How to Cook a Deer Heart


Oh my.

This post is not for everyone! It’s for those of you interested in making the most of a deer. People sometimes throw away the organs, but they are good meat! And I’m sure there are as many ways to prepare a deer heart as there are hunters, but here is how I prepared our dinner last night.

I weighed the heart, looking for some guideline as to how long it would need to cook. I had decided to cook it in my pressure cooker. Heart meat goes in various directions and can be tough, even fresh, but the pressure cooker can make it tender.

The deer heart in my possession weighed just over half a pound. I put a tablespoon (or so) of oil in the pressure cooker and seared the heart. Seared on all sides, I put the rack in, moving the heart onto the rack, and added 1 1/2 cups water, about a teaspoon of rosemary, a bunch of garlic powder, maybe half a sliced onion, and slapped on the lid.

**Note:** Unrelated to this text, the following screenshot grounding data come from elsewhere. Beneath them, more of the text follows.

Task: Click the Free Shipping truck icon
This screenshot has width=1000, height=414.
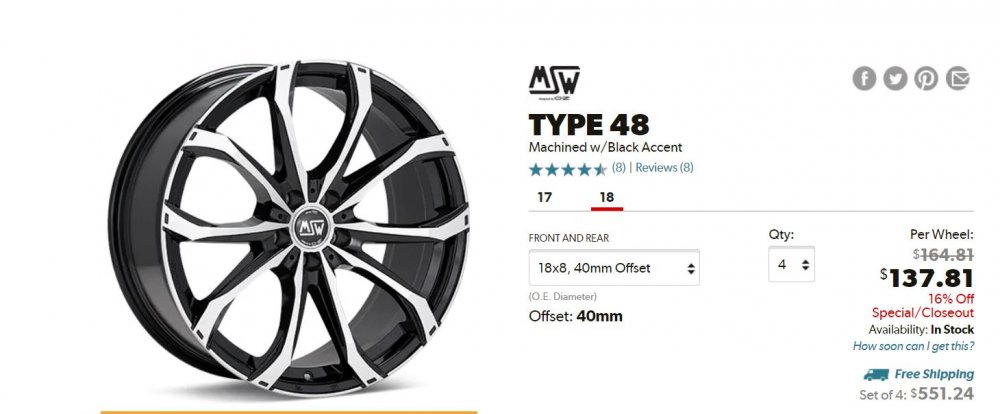Action: pyautogui.click(x=876, y=374)
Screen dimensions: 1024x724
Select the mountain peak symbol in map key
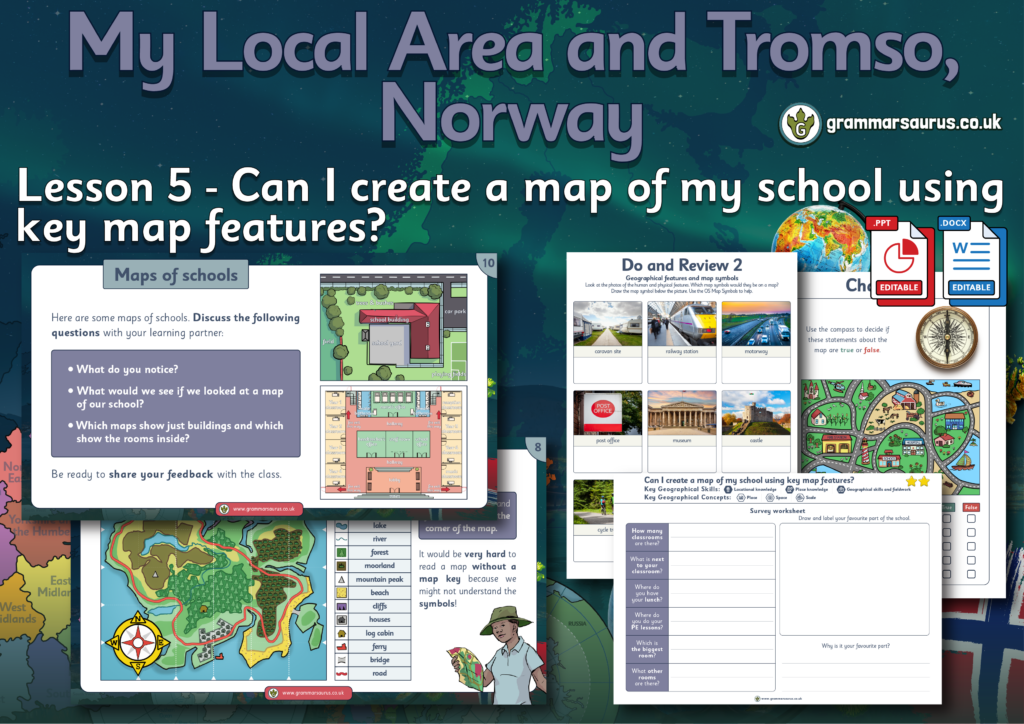pyautogui.click(x=341, y=578)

I cooked it for 18 minutes and removed the heart. This is how it looked:

I sliced it.

Meanwhile, I made about 4 cups of basmati rice. While that was making, I added one can (regular size can) cream of mushroom soup to the juices leftover in the pressure cooker. I simmered that then added the sliced venison–and salt.

I placed the rice in a 2-quart greased casserole. Over top, I poured the venison and mushroom gravy mixture, and mixed it in.

I sprinkled Parmesan cheese on top then baked at 350-degrees for 20 minutes.

So delicious. I would eat this every day.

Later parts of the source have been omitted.